Стивен надулся, забрал свою книжку и ушел к себе в комнату. Ну, вот и еще один пузырь лопнул, подумала я. А ведь так приятно воображать, что наши четвероногие и двуногие друзья тоже обладают собственным речевым механизмом. Возможно, именно поэтому люди все продолжают искать доказательства того, что животные умеют говорить. Но это неправда.
А сейчас в лифте мне вдруг страшно захотелось, чтобы это было правдой.
– Да, вот так, – говорит По, пряча наши карты, и сообщает, когда мы выходим на первом этаже. – Вы, кстати, можете забрать свои ноутбуки. Они очищены.

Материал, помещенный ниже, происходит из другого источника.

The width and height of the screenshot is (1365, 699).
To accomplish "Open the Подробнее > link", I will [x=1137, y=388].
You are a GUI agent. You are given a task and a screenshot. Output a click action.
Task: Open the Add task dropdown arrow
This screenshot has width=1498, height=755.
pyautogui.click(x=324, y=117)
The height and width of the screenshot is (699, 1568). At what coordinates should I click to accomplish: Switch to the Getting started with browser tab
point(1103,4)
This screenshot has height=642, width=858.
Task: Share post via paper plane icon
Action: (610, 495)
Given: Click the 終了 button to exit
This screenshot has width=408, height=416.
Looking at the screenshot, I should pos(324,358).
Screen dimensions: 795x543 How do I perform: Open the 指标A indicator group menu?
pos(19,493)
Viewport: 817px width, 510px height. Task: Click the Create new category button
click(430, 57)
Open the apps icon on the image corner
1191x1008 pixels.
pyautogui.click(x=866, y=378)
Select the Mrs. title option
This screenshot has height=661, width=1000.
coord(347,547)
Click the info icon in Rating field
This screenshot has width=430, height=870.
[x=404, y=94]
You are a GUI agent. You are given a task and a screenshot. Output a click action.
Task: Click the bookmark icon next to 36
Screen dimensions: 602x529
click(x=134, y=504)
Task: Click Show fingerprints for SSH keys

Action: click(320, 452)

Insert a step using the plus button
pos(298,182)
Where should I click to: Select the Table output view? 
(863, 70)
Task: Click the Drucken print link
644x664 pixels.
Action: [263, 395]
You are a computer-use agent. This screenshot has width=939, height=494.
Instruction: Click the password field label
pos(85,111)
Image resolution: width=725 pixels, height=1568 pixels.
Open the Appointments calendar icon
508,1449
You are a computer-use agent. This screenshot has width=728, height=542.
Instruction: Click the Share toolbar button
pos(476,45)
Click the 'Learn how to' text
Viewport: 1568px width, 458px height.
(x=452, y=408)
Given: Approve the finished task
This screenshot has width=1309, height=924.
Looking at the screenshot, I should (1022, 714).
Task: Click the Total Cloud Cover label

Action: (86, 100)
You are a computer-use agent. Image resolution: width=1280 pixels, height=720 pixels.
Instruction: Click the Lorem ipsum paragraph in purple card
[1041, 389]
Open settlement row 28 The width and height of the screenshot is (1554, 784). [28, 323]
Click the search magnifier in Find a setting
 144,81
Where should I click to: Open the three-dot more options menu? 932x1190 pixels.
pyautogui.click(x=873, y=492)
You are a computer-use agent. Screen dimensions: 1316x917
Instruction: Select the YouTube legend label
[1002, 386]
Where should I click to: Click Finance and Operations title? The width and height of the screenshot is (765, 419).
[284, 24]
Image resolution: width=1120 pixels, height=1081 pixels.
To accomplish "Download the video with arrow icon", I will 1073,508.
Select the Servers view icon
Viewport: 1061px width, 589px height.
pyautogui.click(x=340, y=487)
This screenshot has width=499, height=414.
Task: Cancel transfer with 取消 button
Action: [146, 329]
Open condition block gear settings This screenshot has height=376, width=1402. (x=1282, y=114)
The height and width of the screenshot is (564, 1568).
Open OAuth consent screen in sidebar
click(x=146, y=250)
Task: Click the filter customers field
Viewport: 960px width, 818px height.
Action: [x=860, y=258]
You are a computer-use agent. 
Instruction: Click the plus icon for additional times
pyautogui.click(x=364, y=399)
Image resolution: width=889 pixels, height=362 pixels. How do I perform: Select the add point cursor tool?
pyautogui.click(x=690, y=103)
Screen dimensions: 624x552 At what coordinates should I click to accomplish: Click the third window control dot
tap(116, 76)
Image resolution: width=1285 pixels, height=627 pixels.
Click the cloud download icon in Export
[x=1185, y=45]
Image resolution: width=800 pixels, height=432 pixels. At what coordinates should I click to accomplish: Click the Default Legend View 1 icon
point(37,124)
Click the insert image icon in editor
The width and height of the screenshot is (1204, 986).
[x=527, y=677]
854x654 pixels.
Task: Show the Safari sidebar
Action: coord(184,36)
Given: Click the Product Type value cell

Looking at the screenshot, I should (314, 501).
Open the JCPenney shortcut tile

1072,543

Мы с Лоренцо берем свои сумки. Ему разрешено также забрать из кабинета свою кофеварку, но больше ничего взять оттуда По не разрешил и сразу запер дверь. В сопровождении По мы подходим к пункту проверки. Там все те же два солдата, рентген-установка с транспортером для наших сумок и ноль улыбок, поскольку в данный момент сержанта Петроски на посту нет. Нас по очереди досматривают, проверяют наши карманы, и тот солдат, что занимается мною, как-то неприятно задерживает взгляд на моей заднице, а затем на промежности. Судя по выражению лица Лоренцо, нижнюю часть его тела тоже подвергают унизительному досмотру.
А у меня в голове мелькают самые разнообразные возможности: например, полный осмотр тела, при котором неизвестно чьи руки –
И тут нам с Лоренцо попросту указывают на дверь.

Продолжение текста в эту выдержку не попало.